Professor  |  Principal Investigator

Philip M. Kim

Department of Molecular Genetics & Department of Computer Science


Room 616
Research Interests
Computational Biology, Protein-Protein Interactions, Inhibitor Design, Drug Discovery, High Throughput Screening
Appointment Status


  • Yale University, New Haven, CT, U.S., Research Fellow in Molecular Biophysics and Biochemistry, 2005-2008.
  • Massachusetts Institute of Technology, Cambridge, MA, U.S., PhD in Physical Chemistry / Artificial Intelligence, 1998-2003.
  • University of Tuebingen, Germany, Vordiplom in Physics and Biochemistry, 1994-1997.


Integrating modern computational and experimental techniques to help develop novel therapies

Researchers are experiencing perhaps the most exciting period in biomedical science in history. Advances in experimental technologies are equivalent in scale to the innovations of the industrial revolution. For example, the speed and cost of genome sequencing have improved over 6 orders of magnitude! These advances make computational and theoretical methods front and centre in today’s era of biomedical research.


Our ultimate goal is to contribute to the development of novel therapeutics. The group focuses their efforts on studying proteins, their interaction networks and ways in which they can be exploited for drug discovery. Many drugs work by enhancing or disrupting these interactions so it is pivotal to understand the specificities of such protein-protein contacts.

To achieve their goals, our group integrates approaches from diverse fields such as computational biology, molecular biophysics, protein engineering and genomics. Research in our lab is uncovering fundamental rules that govern protein-protein interactions and is laying the groundwork for new avenues of drug discovery. If you want to think about personalized medicine, think computational biology first!

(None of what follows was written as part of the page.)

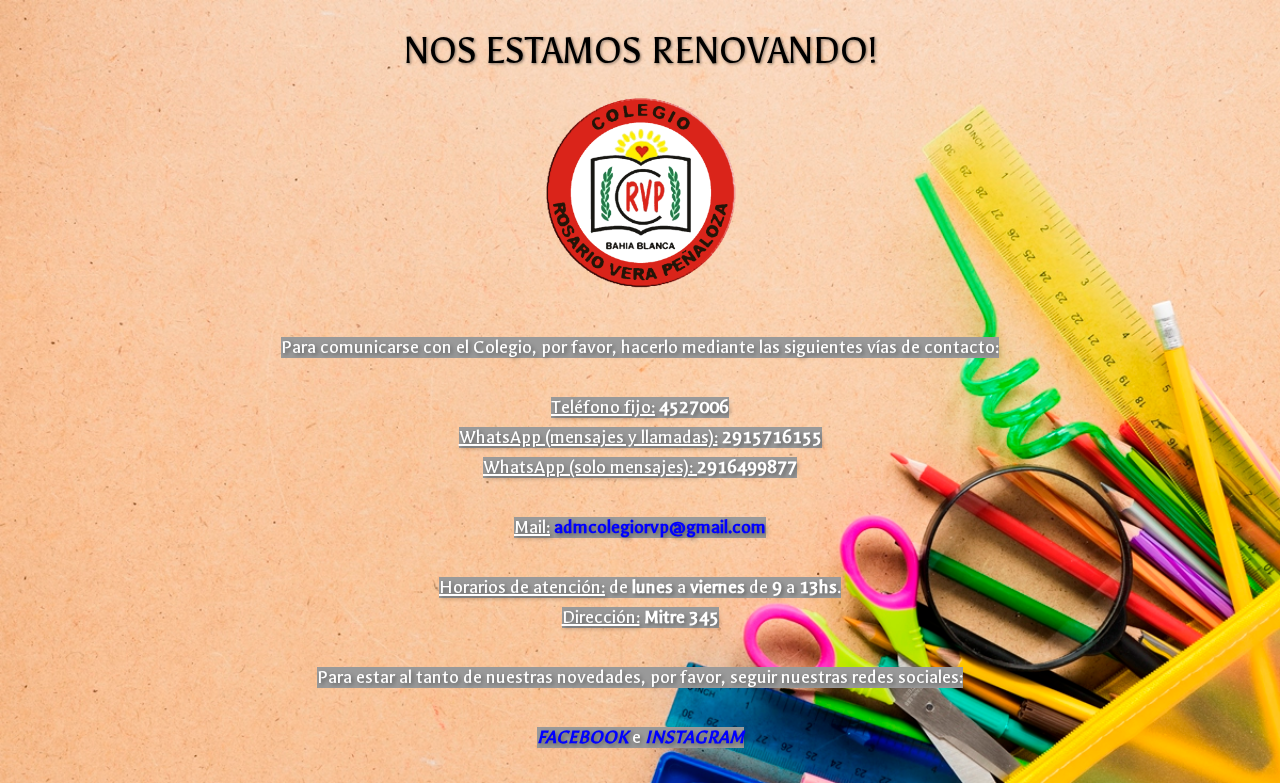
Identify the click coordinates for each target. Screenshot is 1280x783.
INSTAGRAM (694, 737)
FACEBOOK (582, 737)
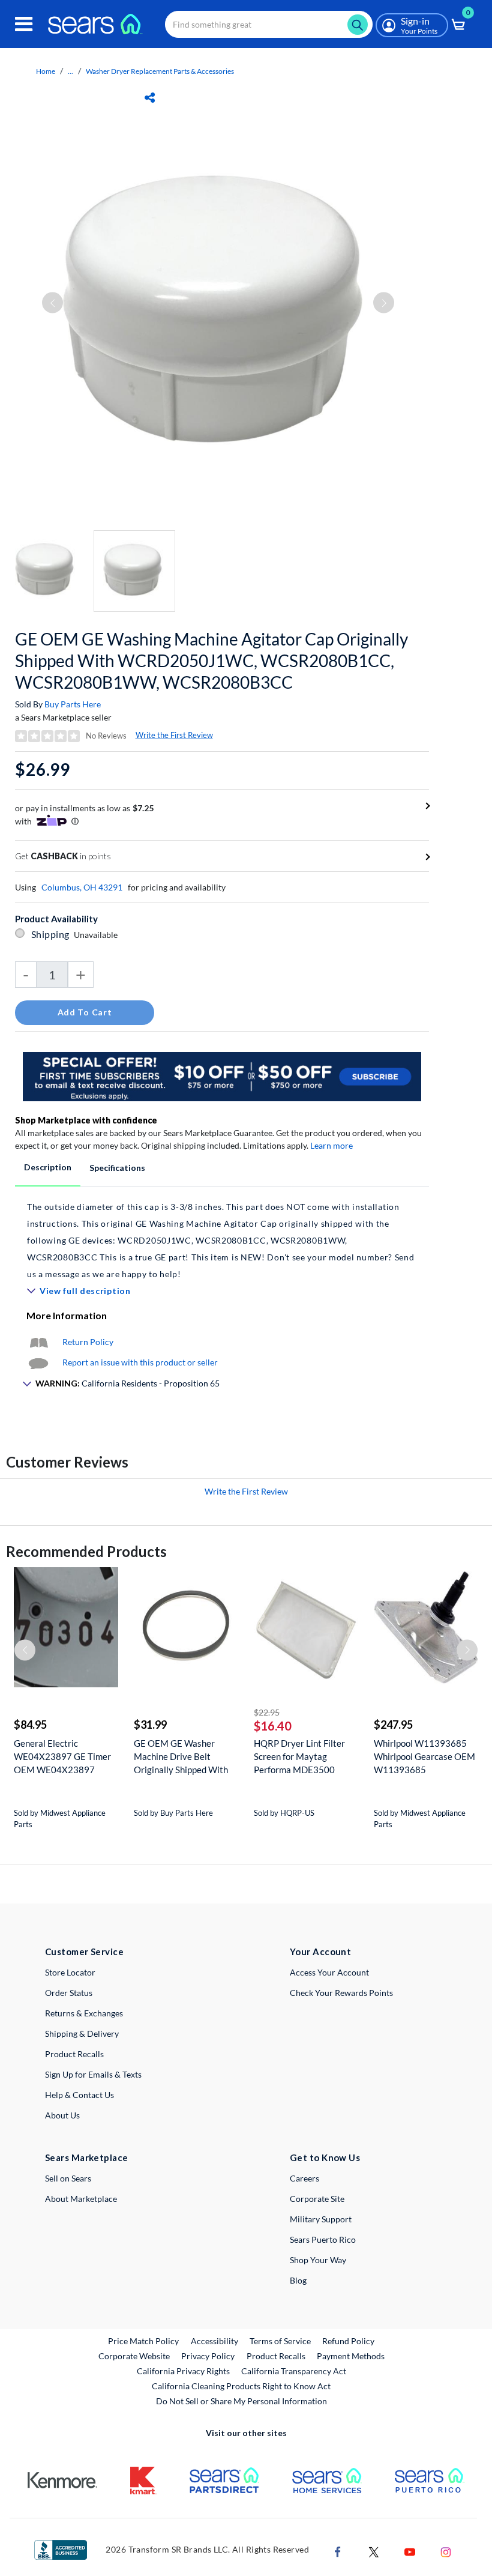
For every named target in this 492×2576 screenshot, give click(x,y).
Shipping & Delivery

Current projects in the lab include:

1. Predicting and validating novel combination therapies

As development of new drugs is a difficult challenge, some ‘low-hanging fruit’ is the use of existing therapeutics in new ways. One particularly promising venue is to combine them with other drugs to form new combination therapies. As there are millions of possible combinations, this requires the development of powerful machine learning algorithms to narrow the search space for experimental screening. We are currently developing such algorithms based on a variety of genomic, pharmacological and proteomics data and are linking it tightly to high-throughput screening to validate and refine our predictions.

2. Highly parallel intracellular inhibition of protein-protein interactions identifies novel cancer drug leads

Protein-protein interactions (PPIs) are emerging as a promising new class of drug targets. We are developing novel high-throughput approach to inhibiting PPIs in cells. We design proteome-wide libraries of human peptide binding motifs and use a pooled lentiviral system to intracellularly screen for their effects on cell proliferation. We thereby can identify peptides that have specific phenotypic effects. For instance we can screen for peptides leading to drastic reduction in cell viability in the malignant cancer cell lines while leaving non-malignant control lines unaffected (to find future cancer therapeutics), or we can conversely, find peptides that would lead to better survival of neurons (to find future therapeutics for neurodegenerative diseases).

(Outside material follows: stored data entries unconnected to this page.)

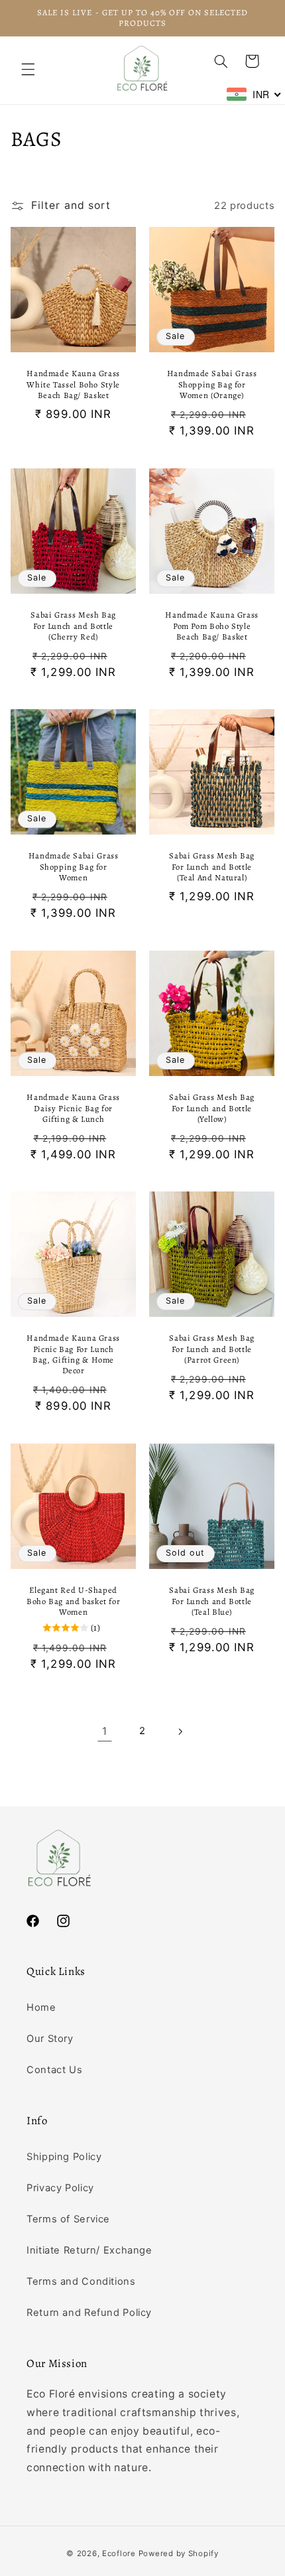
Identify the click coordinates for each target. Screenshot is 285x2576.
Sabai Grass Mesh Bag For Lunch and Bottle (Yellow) (212, 1108)
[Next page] (180, 1731)
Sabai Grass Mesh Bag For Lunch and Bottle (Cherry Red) (73, 626)
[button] (28, 69)
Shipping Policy (64, 2157)
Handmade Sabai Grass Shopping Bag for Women (73, 867)
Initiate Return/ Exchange (89, 2250)
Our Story (50, 2039)
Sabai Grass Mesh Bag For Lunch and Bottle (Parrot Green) (212, 1349)
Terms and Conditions (81, 2281)
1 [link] (104, 1731)
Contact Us (54, 2070)
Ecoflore (119, 2553)
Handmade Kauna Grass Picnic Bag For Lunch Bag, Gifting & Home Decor (73, 1355)
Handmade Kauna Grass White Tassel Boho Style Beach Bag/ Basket (73, 385)
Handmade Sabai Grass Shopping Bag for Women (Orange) (212, 385)
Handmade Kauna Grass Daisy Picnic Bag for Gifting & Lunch (73, 1108)
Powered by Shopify (179, 2553)
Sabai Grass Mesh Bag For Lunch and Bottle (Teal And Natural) (212, 867)
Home (41, 2007)
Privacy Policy (60, 2188)
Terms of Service (68, 2219)
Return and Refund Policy (89, 2313)
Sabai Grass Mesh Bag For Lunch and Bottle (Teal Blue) (212, 1601)
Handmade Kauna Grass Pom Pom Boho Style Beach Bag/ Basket (211, 626)
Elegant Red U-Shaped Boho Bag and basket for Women (74, 1601)
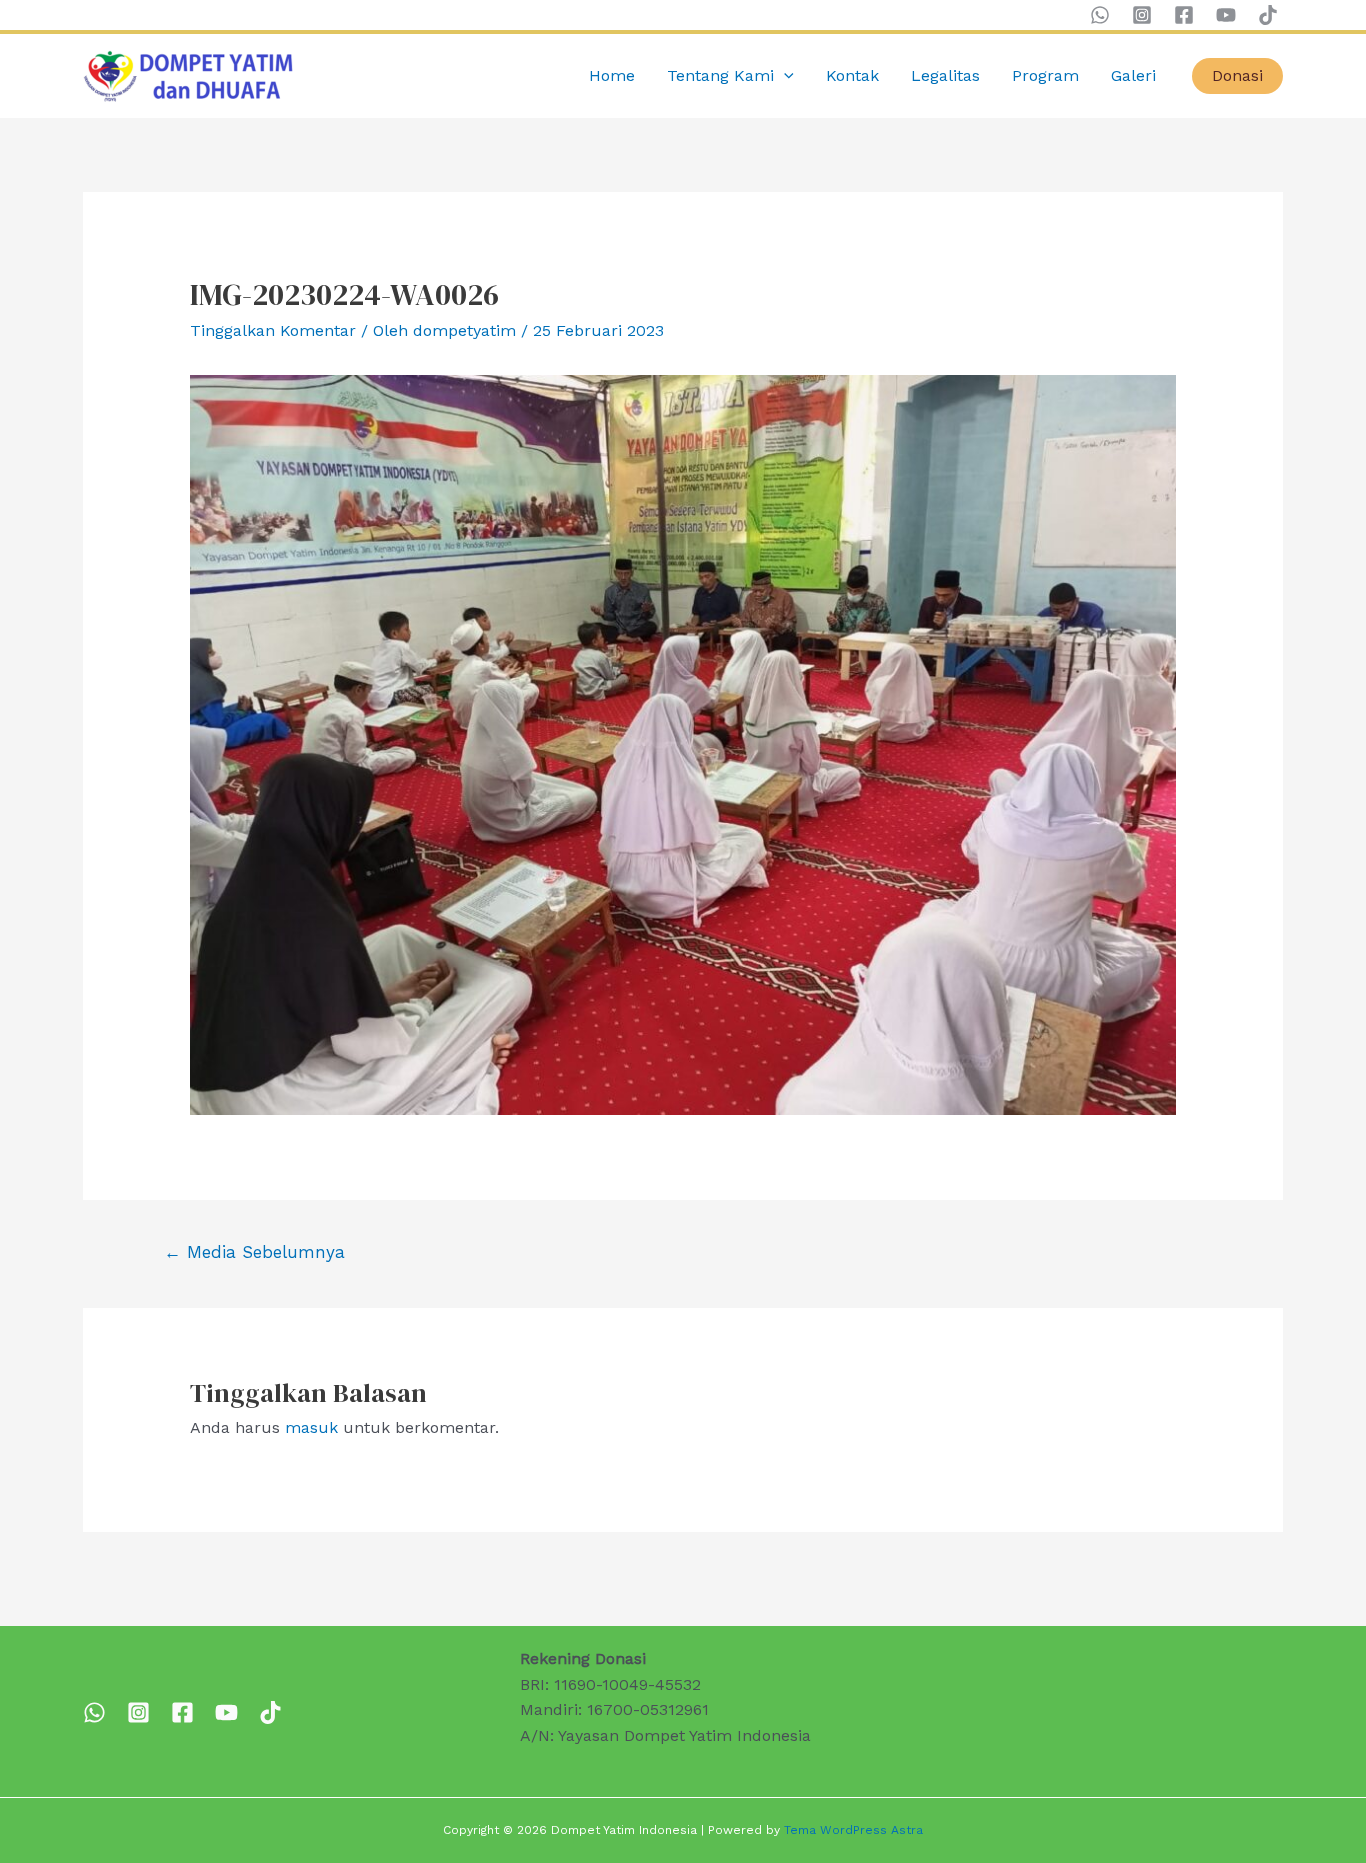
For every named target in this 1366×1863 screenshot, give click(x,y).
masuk (311, 1427)
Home (612, 75)
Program (1045, 75)
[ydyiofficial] (270, 1712)
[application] (784, 76)
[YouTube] (1226, 15)
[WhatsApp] (1100, 15)
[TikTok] (1268, 15)
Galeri (1133, 75)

We can then optimize such candidates for affinity and specificity using computational methods and test them both in vivo and in vitro. We are also working on different venues how to deliver such peptides to the cell.

3. Protein engineering via high-throughput selection of computational designs

Current combinatorial selection methods for protein engineering have successfully optimized protein scaffolds for binding against a range of protein targets. However, these methods are inherently limited by the employed library randomization strategies, whereby even large libraries only sparsely sample sequence space. Meanwhile, great advances in computational protein design have largely been underutilized. We thus work on developing integrated approaches to engineering high-affinity binders that first computationally design thousands of individual protein binders and then synthesize and select for the highest affinity designs in parallel. We have demonstrated the feasibility of our approach in a proof-of-concept study and successfully obtain low nanomolar binders. We have shown that our approach can work with a variety of selection methods, including in vitro methods such as phage display or cell based methods such as yeast-two-hybrid.

4. Structure-based protein interaction networks

It has been a long standing interest of mine to combine a structural (“bottom up”) view with a network (“top-down”) view of biology. Thanks to many recent advances, we are now able to generate proteome-wide structurally-resolved networks. We are using those models to help understand a variety of cellular phenomena. For instance, we are seeing a rapid increase in the number of catalogued mutations, many of which are associated with diseases. However, to draw mechanistic conclusions, a biochemical understanding of these mutations is necessary. We have thus introduced ELASPIC, a novel ensemble machine learning approach that is able to predict stability effects upon mutation in both, domain cores and domain-domain interfaces. We are now working to use further use these biophysical effects to understand the mechanisms behind the mutations phenotypes. We are further using structural interactions networks to understand the effects of alternative splicing on the protein level.